19 Apr. (EUROPE PRESS) –
It has been confirmed that the intrinsic alignments of galaxies have characteristics that allow them to be a powerful probe of dark matter and dark energy on a cosmological scale.
By collecting evidence that the distribution of galaxies more than tens of millions of light-years away is subject to the gravitational effects of dark matter, an international team with the participation of Kyoto University succeeded in proving the general theory of gravity at large spatial scales. He analyzed the positions and orientations of galaxies, acquired from archived data of 1.2 million galaxy observations.
With the help of available 3D position information for each galaxy, the resulting statistical analysis quantitatively characterized the degree to which the orientation of distant galaxies is aligned. The work is published in The Astrophysical Journal Letters.
“These alignments, which are mainly produced by interactions with nearby objects, have been considered as systematic noise in the measurement of weak lensing,” says lead author Atsushi Taruya of Kyoto University’s Yukawa Institute for Theoretical Physics.
“We have also successfully measured the rate at which the galaxy distribution gradually becomes denser due to gravity, which is consistent with the general theory of relativity”, says Teppei Okumura of the Academia Sinica’s Institute of Astronomy and Astrophysics.
“Our research verified general relativity in the distant universe, but the nature of dark energy or the origin of cosmic acceleration remains unresolved,” adds Okumura.
The archived data, obtained from the Sloan Digital Sky Survey and the Baryon Oscillation Spectroscopic Survey, consists of three galaxy samples selected for their brightness and distance. In addition, the 3D positions and shape information of each galaxy helped measure the magnitude of the alignment relative to distant galaxies.

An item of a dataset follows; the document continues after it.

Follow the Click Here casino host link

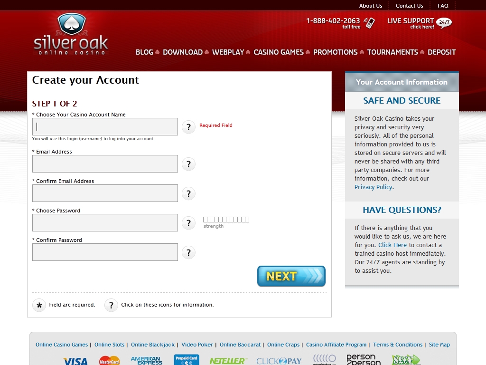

The team’s model results corroborated the theoretical calculations and gave Taruya and Okumura strong evidence that the orientations of these galaxies are related to each other, making a stronger case for general relativity on a cosmological scale.
“Current efforts, such as the Subaru Telescope project, they will provide extremely high-quality, high-precision observational data. These will spearhead groundbreaking cosmological research using intrinsic alignments to shed light on the nature of dark energy,” Taruya said.